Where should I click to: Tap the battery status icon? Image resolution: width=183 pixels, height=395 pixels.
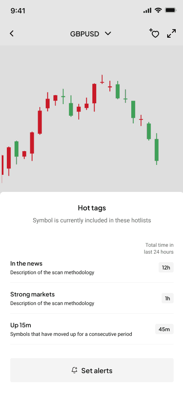tap(171, 10)
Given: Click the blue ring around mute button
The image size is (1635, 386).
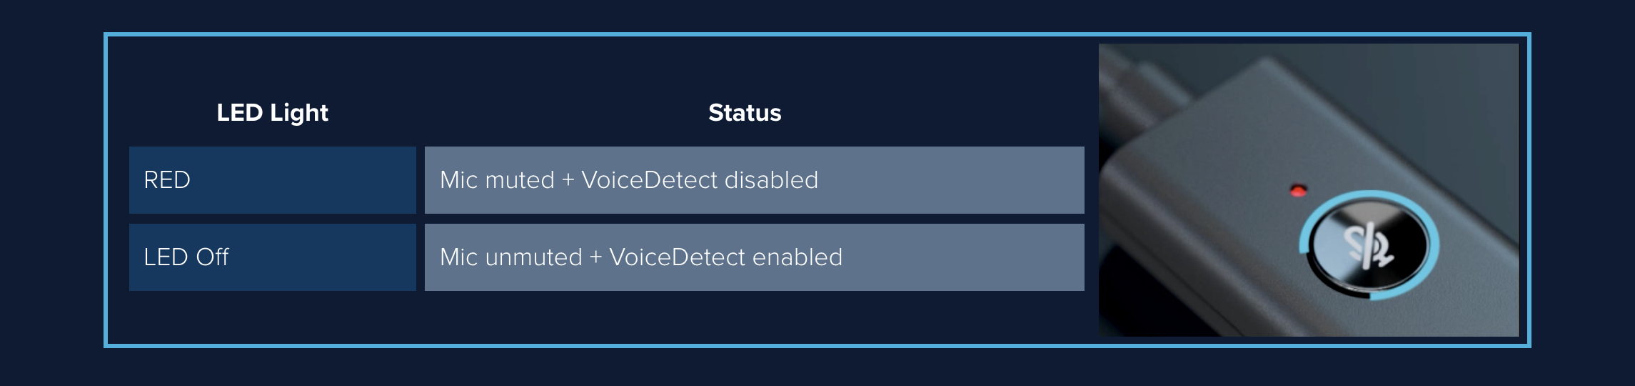Looking at the screenshot, I should [1369, 245].
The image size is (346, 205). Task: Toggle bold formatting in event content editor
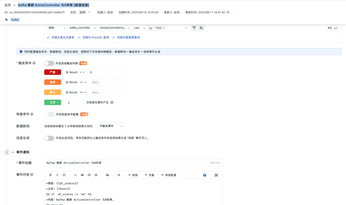[x=50, y=174]
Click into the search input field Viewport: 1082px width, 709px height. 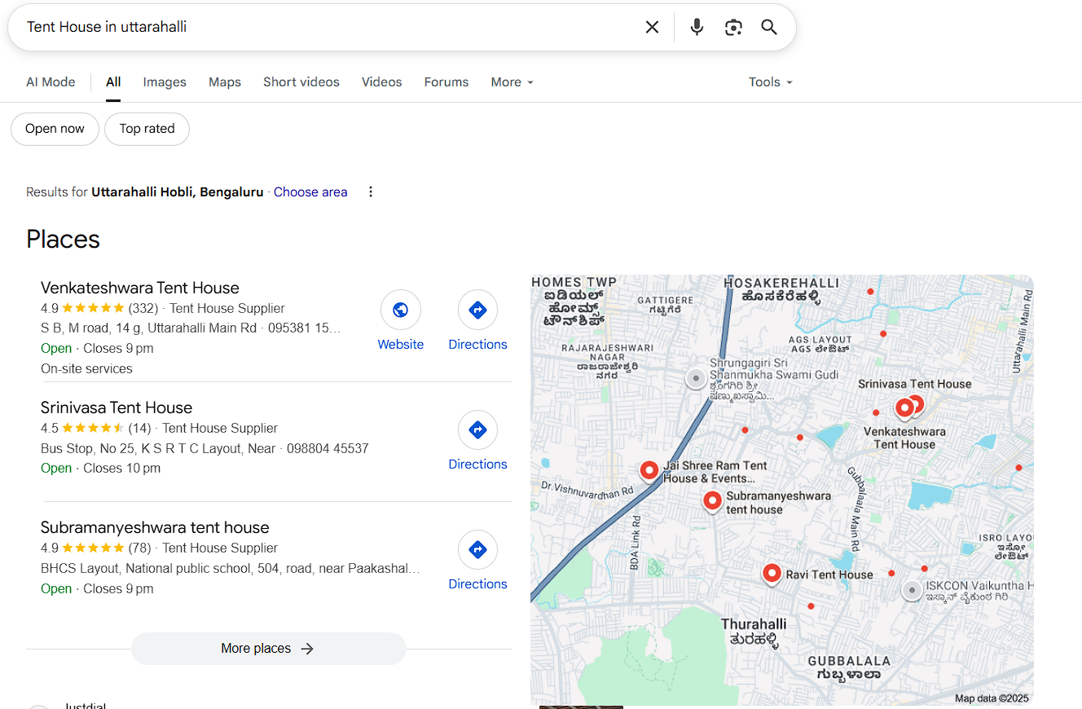coord(326,27)
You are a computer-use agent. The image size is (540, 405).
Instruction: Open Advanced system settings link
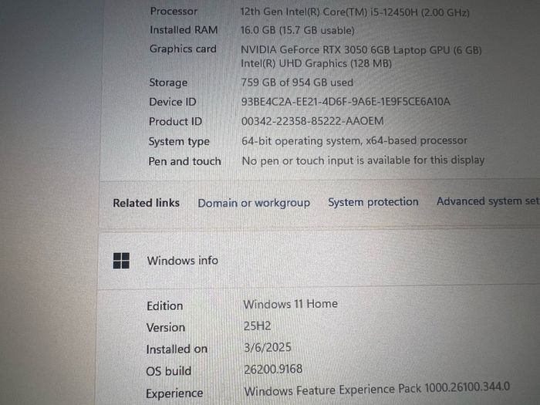[x=488, y=201]
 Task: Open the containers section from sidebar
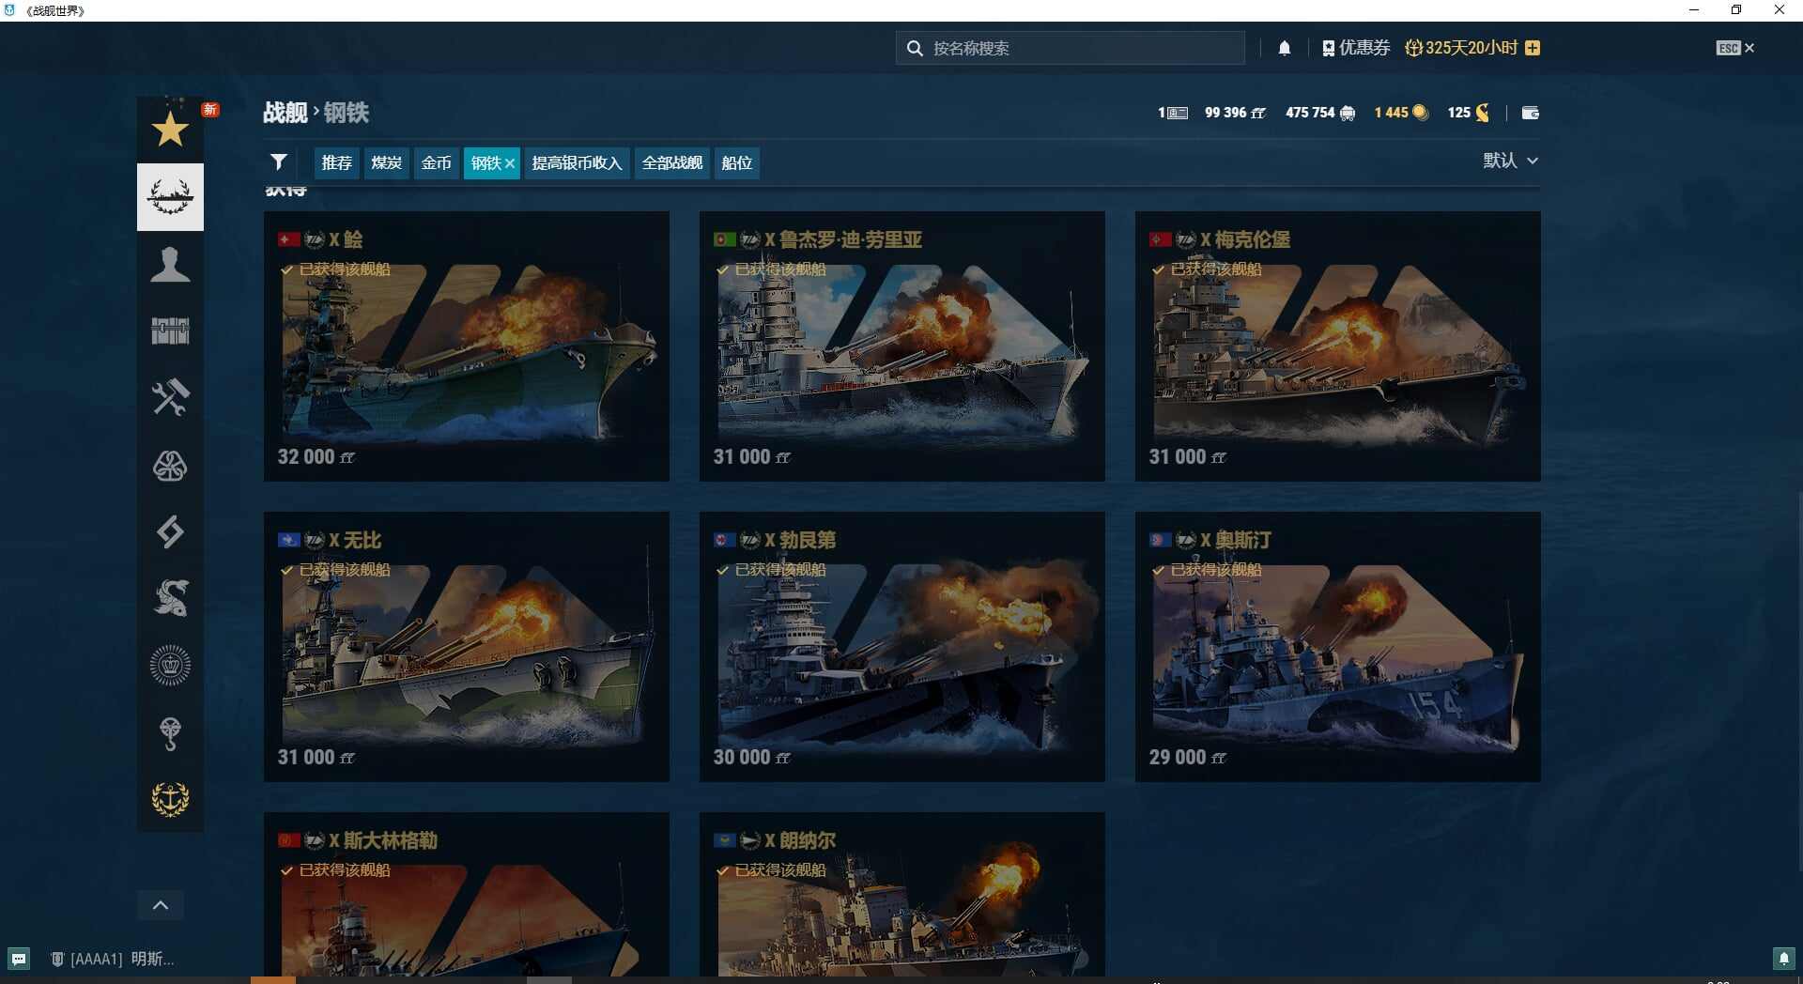click(x=170, y=331)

------------------------------------------------------------

Please pull out every line of the listing above that contains the word "Open".

→ Result for this exercise:
Instruction: Open Advanced system settings link
 Task: Open the containers section from sidebar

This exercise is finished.